Am 02.12.2020 wurden durch die Bundesregierung Änderungen an der 13. BImSchV und der 17. BImSchV beschlossen. Durch die angestrebten Änderungen werden die Regelungen der BVT-Schlussfolgerungen für Großfeuerungsanlagen in nationales Recht umgesetzt.

Vor dem Hintergrund der Veröffentlichung der europarechtlichen BVT-Schlussfolgerungen für Großfeuerungsanlagen (Durchführungsbeschluss der Kommission (EU) 2017/1442) am 17.08.2017 sind Änderungen an der 13. BImSchV und 17. BImSchV zwingend erforderlich. Diese hätten eigentlich innerhalb eines Jahres, also bis zum 18.08.2018 in nationales Recht umgesetzt werden müssen. Nach einer 4-Jahresfrist, die in diesem Jahr zum 17.08.2021 ausläuft, erlangen die Schlussfolgerungen in jedem Fall Wirksamkeit.

Aus diesem Grund hat die Bundesregierung am 02.12.2020 den Entwurf der Verordnung über Großfeuerungs-, Gasturbinen- und Verbrennungsmotoranlagen (13. BImSchV) und zur Änderung der Verordnung über die Verbrennung und die Mitverbrennung von Abfällen (17. BImSchV) beschlossen. Die geplanten Änderungen müssen jedoch auch noch Bundestag und Bundesrat passieren. Bis dahin ist aber keine offizielle Anhörung mehr vorgesehen.

Die 13. BImSchV legt Emissionsgrenzwerte und Anforderungen an die Anlagenüberwachung für Großfeuerungsanlagen mit einer Feuerungswärmeleistung von 50 MW und mehr fest. In diesen werden Brennstoffe fossiler Herkunft – vor allem Braun- und Steinkohle sowie Erdgas oder Brennstoffe biogener Herkunft, wie Holz – eingesetzt und dienen überwiegend der Erzeugung von elektrischer Energie sowie Wärme.

Durch die geplanten Änderungen verdoppelt sich der Umfang der Norm nahezu und soll sich weiterhin zukünftig auch auf Selbstzündungsmotoren erstrecken. Zusätzlich sind im Verordnungsentwurf auch viele Ausnahmetatbestände aufgeführt, die dessen Anwendung im Vollzug wahrscheinlich erschweren werden. Auch werden neue Grenzwerte für Schadstoffe wie Stickstoffdioxid, Staub, Formaldehyd, Schwefeldioxid, Kohlenmonoxid und Methan festgesetzt.
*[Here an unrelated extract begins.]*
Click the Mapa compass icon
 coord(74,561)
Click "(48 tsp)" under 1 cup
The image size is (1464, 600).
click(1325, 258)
Neu ist, dass es der Genehmigungsbehörde zukünftig möglich sein soll, aufgrund „plausibler Gründe“, von der Addition der Feuerungswärmeleistung mehrerer Feuerungsanlagen abzusehen.
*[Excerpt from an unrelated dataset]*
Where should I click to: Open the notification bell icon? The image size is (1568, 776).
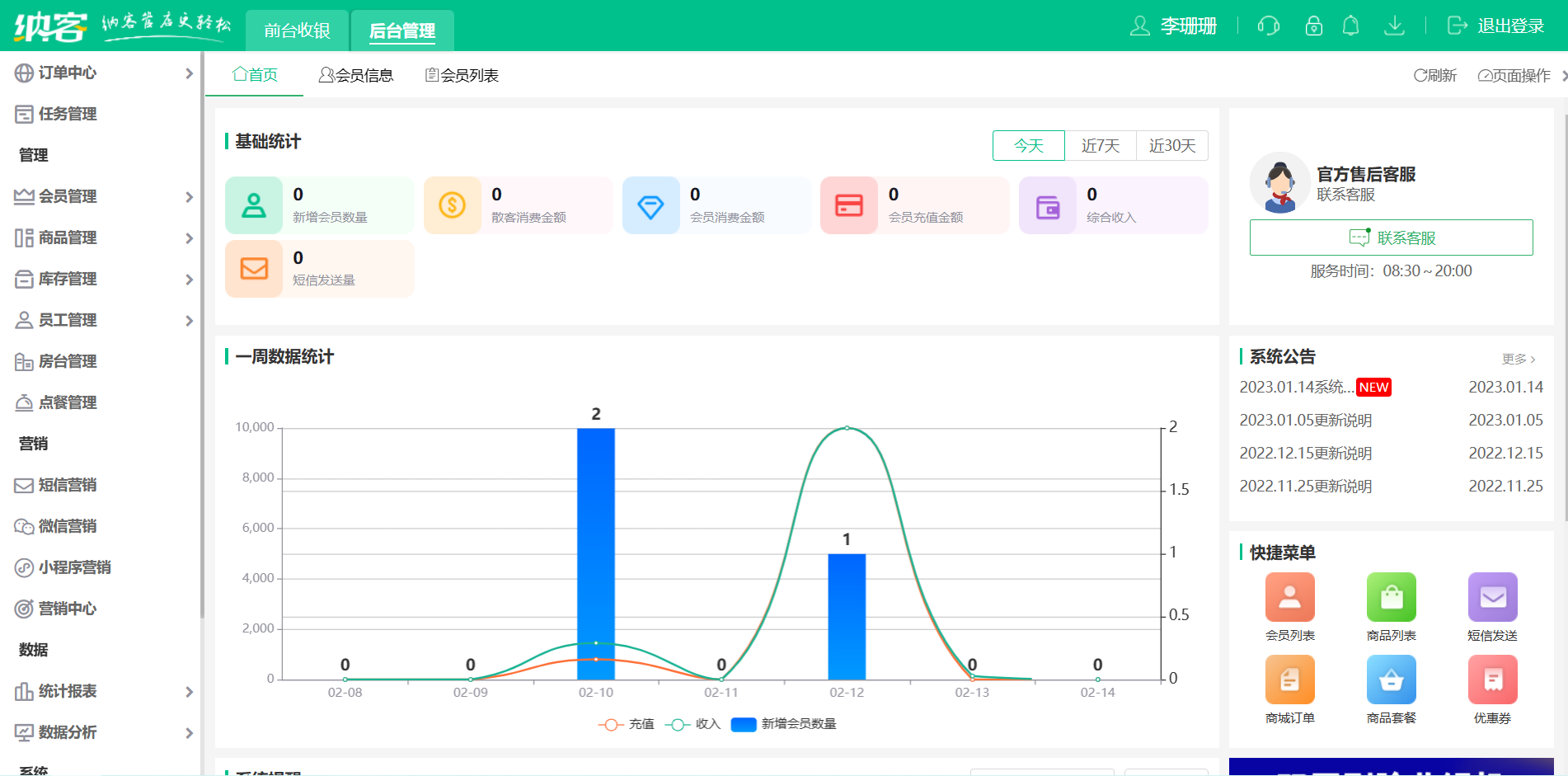[x=1350, y=26]

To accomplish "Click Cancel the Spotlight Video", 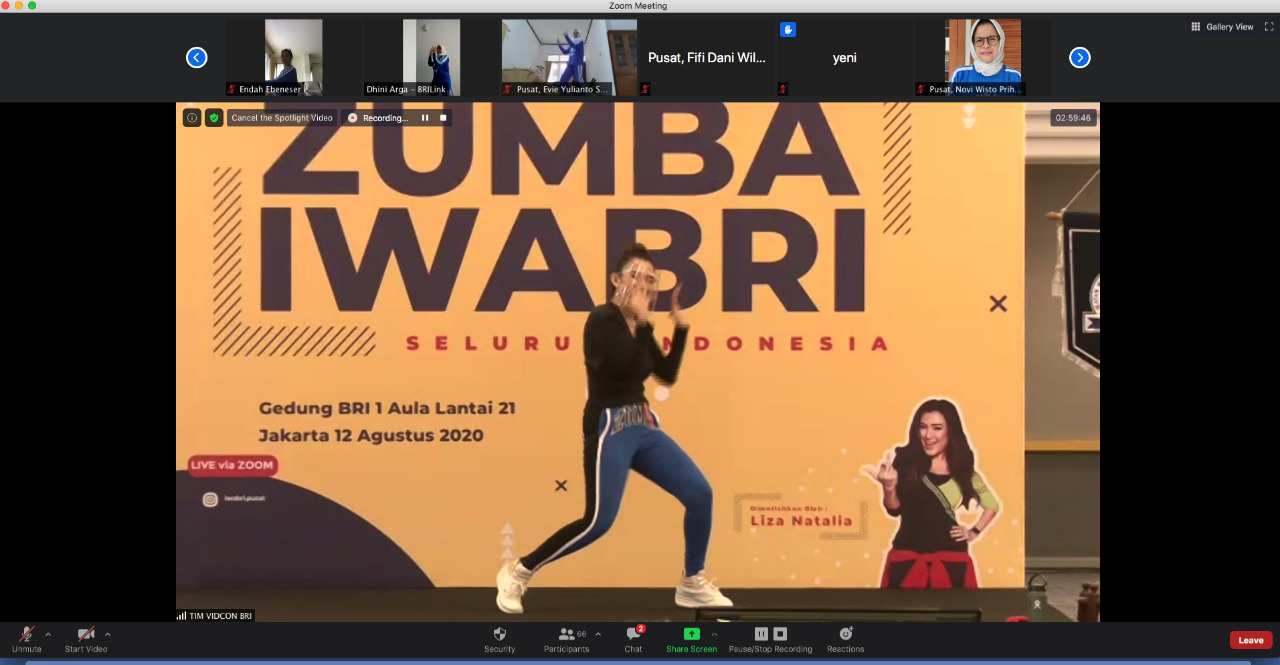I will 282,118.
Durch die angestrebten Änderungen werden die Regelungen der BVT-Schlussfolgerungen in nationales Recht umgesetzt, womit dann auch die Unsicherheit zu deren Anwendung bzw. zu den konkreten Anforderungen an die Anlagen enden würden.

Ebenso wurde die 17. BImSchV (Verordnung über die Verbrennung und die Mitverbrennung von Abfällen) angepasst. Jedoch muss diese noch einmal zeitnah angepasst werden, da die BVT-Schlussfolgerungen für die Abfallverbrennung noch nicht berücksichtigt wurden.